Another reservation option, “sender selection control,” controls the selection of senders to the session. This option can be specified to select senders from a list of “explicit” senders (explicit option) or to select senders using a “wildcard” that implicitly selects all senders to the session (wildcard option). The sharing control together with the sender selection control “imply” (specify) the reservation style associated with the reservation request.
For example, the shared explicit (SE) style is specified by the combination of the shared and explicit options. A SE-style reservation creates a single reservation that is shared among a specific set of senders that are sending data to a given destination. The set (explicit list) of senders is specified using filter spec objects that are included in the Resv message. Likewise, the wildcard-filter (WF) style is specified by the combination of the shared and wildcard options. A WF-style reservation creates a single reservation into which data flows from all upstream senders are mixed. As new senders appear, the reservation is extended to include these new senders.
The sharing control and sender selection control options provide one technique for sharing resources among RSVP sessions. Another technique that can be used to share resources is described in co-pending and commonly assigned U.S. patent application Ser. No. 09/871,108 titled “System Sharing Resources Among RSVP Sessions.” This technique uses a session group identifier (SGID) to enable resource sharing between different RSVP sessions that originate from a common source (sender) of traffic. Sessions that meet certain criteria defined by the technique are associated with a group that is designated by a SGID. Sessions within the same group share the resources that have been reserved for that group.
Specifically, a sourcing entity generates a locally unique resource identifier (ID). The sourcing entity then uses this resource ID when signaling to reserve resources for a first session. The sourcing entity may then decide to have these resources shared with a second session by reusing this same resource ID when signaling to reserve resources associated with the second session. When the second session is being created, intermediate devices are configured to recognize that a reservation associated with this resource ID already exists. The intermediate devices are further configured to share the previously reserved resources between the first and second sessions, rather than reserve additional or further resources for the second session.

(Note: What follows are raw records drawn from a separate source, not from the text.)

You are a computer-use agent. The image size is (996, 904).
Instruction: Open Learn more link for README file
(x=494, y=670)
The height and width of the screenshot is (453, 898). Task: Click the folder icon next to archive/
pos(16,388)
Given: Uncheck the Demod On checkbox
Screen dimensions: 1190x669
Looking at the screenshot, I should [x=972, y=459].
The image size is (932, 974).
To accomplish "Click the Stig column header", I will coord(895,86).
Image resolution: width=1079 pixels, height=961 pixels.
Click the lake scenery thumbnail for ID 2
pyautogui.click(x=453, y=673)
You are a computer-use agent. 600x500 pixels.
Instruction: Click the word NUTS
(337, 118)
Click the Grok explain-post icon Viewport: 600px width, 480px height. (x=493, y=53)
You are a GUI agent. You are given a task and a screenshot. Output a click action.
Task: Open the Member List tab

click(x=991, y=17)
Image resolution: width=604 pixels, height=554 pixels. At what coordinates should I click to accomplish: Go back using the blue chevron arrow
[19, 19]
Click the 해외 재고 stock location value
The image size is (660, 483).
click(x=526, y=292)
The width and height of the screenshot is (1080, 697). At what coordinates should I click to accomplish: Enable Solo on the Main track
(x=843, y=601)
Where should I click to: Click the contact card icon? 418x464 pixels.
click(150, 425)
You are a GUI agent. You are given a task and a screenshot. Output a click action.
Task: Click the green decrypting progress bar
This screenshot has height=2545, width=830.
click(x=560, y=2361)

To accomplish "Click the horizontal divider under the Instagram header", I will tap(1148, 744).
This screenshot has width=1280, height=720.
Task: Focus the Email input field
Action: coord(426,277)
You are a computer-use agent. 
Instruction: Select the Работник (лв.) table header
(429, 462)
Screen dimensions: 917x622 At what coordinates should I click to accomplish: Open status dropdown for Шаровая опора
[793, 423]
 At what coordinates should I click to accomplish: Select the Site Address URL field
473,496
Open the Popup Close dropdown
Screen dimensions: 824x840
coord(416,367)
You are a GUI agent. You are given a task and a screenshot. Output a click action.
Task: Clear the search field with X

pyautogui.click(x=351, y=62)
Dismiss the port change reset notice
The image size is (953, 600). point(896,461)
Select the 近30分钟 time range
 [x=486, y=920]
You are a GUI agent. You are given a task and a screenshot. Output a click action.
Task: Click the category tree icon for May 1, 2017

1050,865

One problem with the resource sharing techniques described above is that they require a common element between data flows, such as a common source or a common destination. For example, the SE and WF reservation techniques each require a common destination and the SGID technique requires a common source. Because the techniques require either a common source or common destination, they may not be well suited for scenarios involving, e.g., many different senders (sources) and receivers (destinations).